AG Dappula Opens The Doors To Local War Crimes Prosecutions Against Security Officials
Attorney General Dappula De Livera appears to have paved the way for members of the armed forces and the security establishment to be prosecuted for war crimes and crimes against humanity as defined in international humanitarian law, under local jurisdiction.
On July 1, President Maithripala Sirisena‘s hand-picked Attorney General Dappula De Livera has instructed the acting IGP to produce former Defence Secretary Hemasiri Fernando and IGP Pujith Jayasundera who was sent on compulsory leave before a Magistrate as murder suspects implicated in the killing of more than 250 people on Easter Sunday.
“This incident is one of the gravest crimes in Sri Lanka’s criminal history,” the letter from the AG states, adding that negligence by both former officials who held important roles in the security establishment when the April 21 suicide bombings took place, had led to ‘grave crimes against humanity’ under International Humanitarian Law (IHL).
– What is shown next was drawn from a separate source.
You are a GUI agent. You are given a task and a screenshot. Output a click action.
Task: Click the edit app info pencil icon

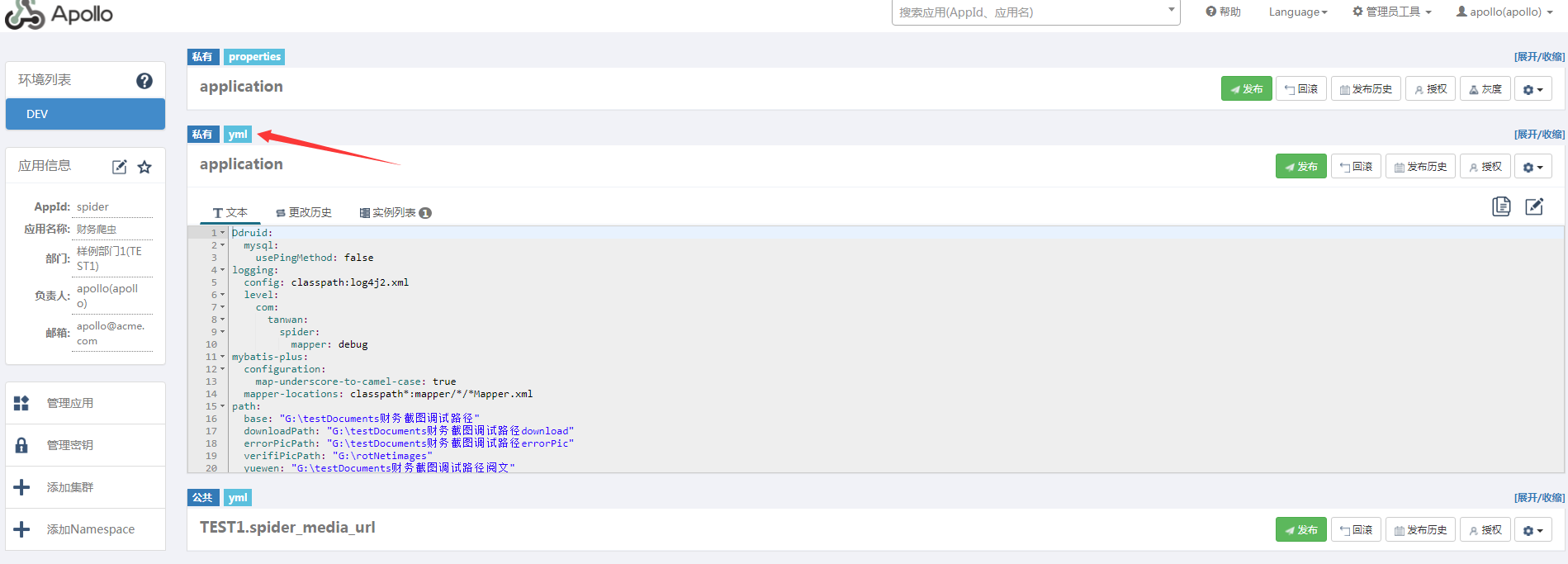pos(120,167)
The reference in the Attorney General’s letter marks the first time the country’s state prosecutors have acknowledged that crimes under IHL can be prosecuted under local laws, rather than as “murders” or “abductions” under Sri Lanka’s ordinary Penal Code.
It is also the first time since allegations of war crimes and indiscriminate shelling against civilians trapped in the No Fire Zone during the last stage of the war in 2009 surfaced several years ago, that lawyers for the State have conceded that the mass killing of 250 people constitutes a ‘crime against humanity’. According to UN estimates, some 40,000 people including civilians were killed in indiscriminate shelling in the final months of Sri Lanka’s war against the LTTE. The UN has repeatedly referred to this violence as grave violations of International Humanitarian Law.
Contrary to the recent assertion of the chief legal officer of the state, successive Governments have maintained that Sri Lankan security officials cannot be hauled up for war crimes and crimes against humanity. Both these crimes are routinely tried at the International Criminal Court in the Hague, but Sri Lankan troops have never been made vulnerable to the prospect of prosecution in that jurisdiction by virtue of the fact that the country is not a signatory to the Rome Statute of 2003 which set up the Hague Court. However Sri Lanka is a signatory to the Geneva Convention which defines IHL and sets out the principles and customs of warfare.
The letter to the acting IGP, released by AG De Livera’s Coordinating Officer State Counsel Nishara Jayaratne also ordered him to provide explanation within a day as to why Fernando and Jayasundera have not been arrested and produced as suspects after instructions to that effect went out on 27 June 2019.
According to the June 27 letter to the Acting IGP sent by the Attorney General, based on evidence gathered so far the ex defence secretary and suspended IGP can be charged under sections 296 (whoever commits murder shall be punished by death), 298 (Causing death by negligence), 327 (acting in a manner that hurts or endangers others), 328, 329 and 410 of the penal code.
While the inaction of the two officials certainly contributed to security failures that might have mitigated the loss of life and damage from the bombings, legal observers noted that AG De Livera was quite clearly picking and choosing officials who were aware of the intelligence warnings. State Intelligence Services head SDIG Nilantha Jayawardane a well known confidant and security briefer to President Sirisena is going to escape prosecution on the President’s orders, Colombo Telegraph learns.
Hemasiri Fernando told the Parliamentary Select Committee this month that it was not the practice for him to brief Sirisena on intelligence matters, since the SIS head had told him that he (Jayawardane) personally provided the briefings and had been in the practice of doing so since 2015. However Sirisena has blamed Fernando and IGP Jayasundera for the failure to keep him informed of detailed security warnings. Colombo Telegraph has previously revealed that SDIG Jayawardane had briefed President Sirisena on at least 3 occasions prior to the blasts. After Fernando and IGP Jayasundara provided damning testimony before the Parliamentary Select Committee probing the Easter blasts, detailing humiliating accounts of Sirsiena’s disastrous handling of security affairs, the President’s vendetta against the two officials has intensified sources close to the President’s Office told Colombo Telegraph.
Colombo Telegraph also learns that President Sirisena was outraged when AG De Livera originally ordered the CID to launch criminal investigations into the conduct of the SIS Director and his pet as well. In subsequent “studies” of the brief the AG has ensured that Sirisena’s favourite officers including Jayawardane were omitted from the list the CID was ordered to investigate as being culpable for the Easter attacks.